Byron Patterson, director of the physical plant, said the new speed bumps were placed because of incidents that occurred, including one that he was personally involved with. 

“The process to install speed bumps came from recommendations of people who have been involved or observed areas that need to be slowed down to create a safe environment. Dr. Summers and I were in front of Garrett Hall, and a guy going 45 almost hit us,” he explained. 

According to Patterson, the older ones were becoming ineffective. 

The old speed bumps were flattened and needed to be upgraded. If they do not slow down the individuals, then they are ineffective,” Patterson said. 

Several students have taken note of the new speed bumps. Some have even expressed difficulty crossing them. 

Taylor Nettle, sophomore communication major, described being surprised upon her first experience crossing the new speed bumps while in her friend’s car near the Union. 

“These new speed bumps left us speechless. Literally, we hit our heads so hard on the ceilings of the car that we could not talk because we were too busy holding our heads from pain,” Nettle said.

Nettle shared that some of her friends have also had difficulties crossing the speed bumps.

“The 2003 GMC mom van I own is quite the trooper when passing these speed bumps, so I have yet to have trouble with them. However, some of my friend’s cars have not had such a lighthearted experience. One of my friends’ cars even scraped the speed bump,” she explained.

John Williams, senior communication major, was also surprised when first crossing the speed bumps. 

“They were a bit of a shocker at first, just getting used to the size of them and how intense the bumps are, but once I got accustomed to them, I was fine,” Williams said.  

Patterson noted that the new speed bumps were installed to protect pedestrians around campus after a series of incidents involving speeding cars. 

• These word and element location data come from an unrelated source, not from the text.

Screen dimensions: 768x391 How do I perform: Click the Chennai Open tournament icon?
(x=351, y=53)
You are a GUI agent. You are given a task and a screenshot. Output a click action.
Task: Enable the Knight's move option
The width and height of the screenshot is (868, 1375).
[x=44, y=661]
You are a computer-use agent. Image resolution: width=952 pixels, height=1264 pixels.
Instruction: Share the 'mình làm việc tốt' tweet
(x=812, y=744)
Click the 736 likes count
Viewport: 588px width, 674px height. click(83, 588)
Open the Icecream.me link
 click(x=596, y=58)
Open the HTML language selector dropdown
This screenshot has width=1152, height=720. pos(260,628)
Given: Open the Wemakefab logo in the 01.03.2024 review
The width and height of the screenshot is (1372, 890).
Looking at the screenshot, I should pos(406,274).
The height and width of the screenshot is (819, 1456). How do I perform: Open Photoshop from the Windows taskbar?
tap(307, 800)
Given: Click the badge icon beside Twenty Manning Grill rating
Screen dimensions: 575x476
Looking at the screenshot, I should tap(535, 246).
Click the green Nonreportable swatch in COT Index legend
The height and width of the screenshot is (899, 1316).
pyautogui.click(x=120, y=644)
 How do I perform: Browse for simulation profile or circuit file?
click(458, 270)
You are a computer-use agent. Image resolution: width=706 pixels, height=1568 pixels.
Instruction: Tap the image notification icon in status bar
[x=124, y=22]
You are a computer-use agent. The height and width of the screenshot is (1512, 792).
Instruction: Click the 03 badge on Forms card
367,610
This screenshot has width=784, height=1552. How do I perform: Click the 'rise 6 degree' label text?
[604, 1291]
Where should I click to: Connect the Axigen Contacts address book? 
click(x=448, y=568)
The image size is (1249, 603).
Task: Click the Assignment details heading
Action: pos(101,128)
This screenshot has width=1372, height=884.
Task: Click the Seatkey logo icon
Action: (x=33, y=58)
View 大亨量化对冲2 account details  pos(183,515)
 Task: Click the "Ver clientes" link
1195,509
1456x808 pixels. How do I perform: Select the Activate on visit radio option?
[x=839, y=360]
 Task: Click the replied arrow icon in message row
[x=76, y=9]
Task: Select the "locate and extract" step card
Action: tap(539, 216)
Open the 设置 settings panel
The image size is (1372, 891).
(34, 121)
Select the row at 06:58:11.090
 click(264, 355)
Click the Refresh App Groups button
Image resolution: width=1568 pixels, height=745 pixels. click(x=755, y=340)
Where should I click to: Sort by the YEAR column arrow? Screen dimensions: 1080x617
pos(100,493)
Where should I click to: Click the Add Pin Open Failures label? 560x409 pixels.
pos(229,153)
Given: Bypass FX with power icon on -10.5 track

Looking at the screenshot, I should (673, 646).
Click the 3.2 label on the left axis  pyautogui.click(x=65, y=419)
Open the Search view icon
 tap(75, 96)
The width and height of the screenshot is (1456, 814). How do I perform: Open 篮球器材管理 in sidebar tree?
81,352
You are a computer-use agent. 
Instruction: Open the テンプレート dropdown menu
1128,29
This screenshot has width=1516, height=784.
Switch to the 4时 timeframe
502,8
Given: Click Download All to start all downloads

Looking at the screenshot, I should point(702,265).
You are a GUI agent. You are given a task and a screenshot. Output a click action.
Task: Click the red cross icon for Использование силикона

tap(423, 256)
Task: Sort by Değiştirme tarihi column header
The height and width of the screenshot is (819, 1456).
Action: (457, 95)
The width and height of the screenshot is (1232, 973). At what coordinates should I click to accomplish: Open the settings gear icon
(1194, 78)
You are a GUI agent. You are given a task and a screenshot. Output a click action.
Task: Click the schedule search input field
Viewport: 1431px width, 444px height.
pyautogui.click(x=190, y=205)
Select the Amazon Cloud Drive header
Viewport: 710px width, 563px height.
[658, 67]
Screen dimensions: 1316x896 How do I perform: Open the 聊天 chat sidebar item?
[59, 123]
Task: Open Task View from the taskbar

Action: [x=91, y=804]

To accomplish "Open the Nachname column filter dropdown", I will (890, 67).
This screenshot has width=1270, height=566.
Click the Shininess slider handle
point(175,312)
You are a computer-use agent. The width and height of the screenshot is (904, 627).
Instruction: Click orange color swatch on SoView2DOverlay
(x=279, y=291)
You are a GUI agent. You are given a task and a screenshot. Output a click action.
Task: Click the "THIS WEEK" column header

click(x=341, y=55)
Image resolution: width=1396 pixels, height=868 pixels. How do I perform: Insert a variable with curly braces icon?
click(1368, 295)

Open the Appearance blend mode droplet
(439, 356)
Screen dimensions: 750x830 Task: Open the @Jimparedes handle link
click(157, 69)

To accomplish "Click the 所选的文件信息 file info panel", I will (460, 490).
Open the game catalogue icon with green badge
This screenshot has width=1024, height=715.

“Campus has a 15 mph speed limit, but individuals do not adhere to the speed limit. We have had people hit by speeding cars and even individuals in wheelchairs. So, the message is, please slow down and let’s protect our Lion nation,” Patterson said. 

Despite her initial shock from the speed bumps, Nettle explained that she is now more used to crossing them and understands why they were installed. 

“I know that they are simply trying to keep us safe. No doubt in my mind, they are effective. If you hit these speed bumps going above five mph, one of two things will happen: your car will break or you will get whiplash or both. I mean, they definitely get the job done,” she said. 

Williams expressed a similar sentiment. 

“I think they are more than effective at preventing speeding on campus. If a speeder were to hit them going any faster than a couple miles an hour, I’m sure it would cause some decent damage to their vehicle. So yes, they’re quite effective I believe,” he said. 

Patterson recommended that students cross the speed bumps slowly and reminded students that speed bumps would not be necessary if people followed the 15 mph speed limit. 

“If people did not speed, we would not install the speed bumps. The speed bumps are for the safety of our students, faculty and staff,” Patterson concluded.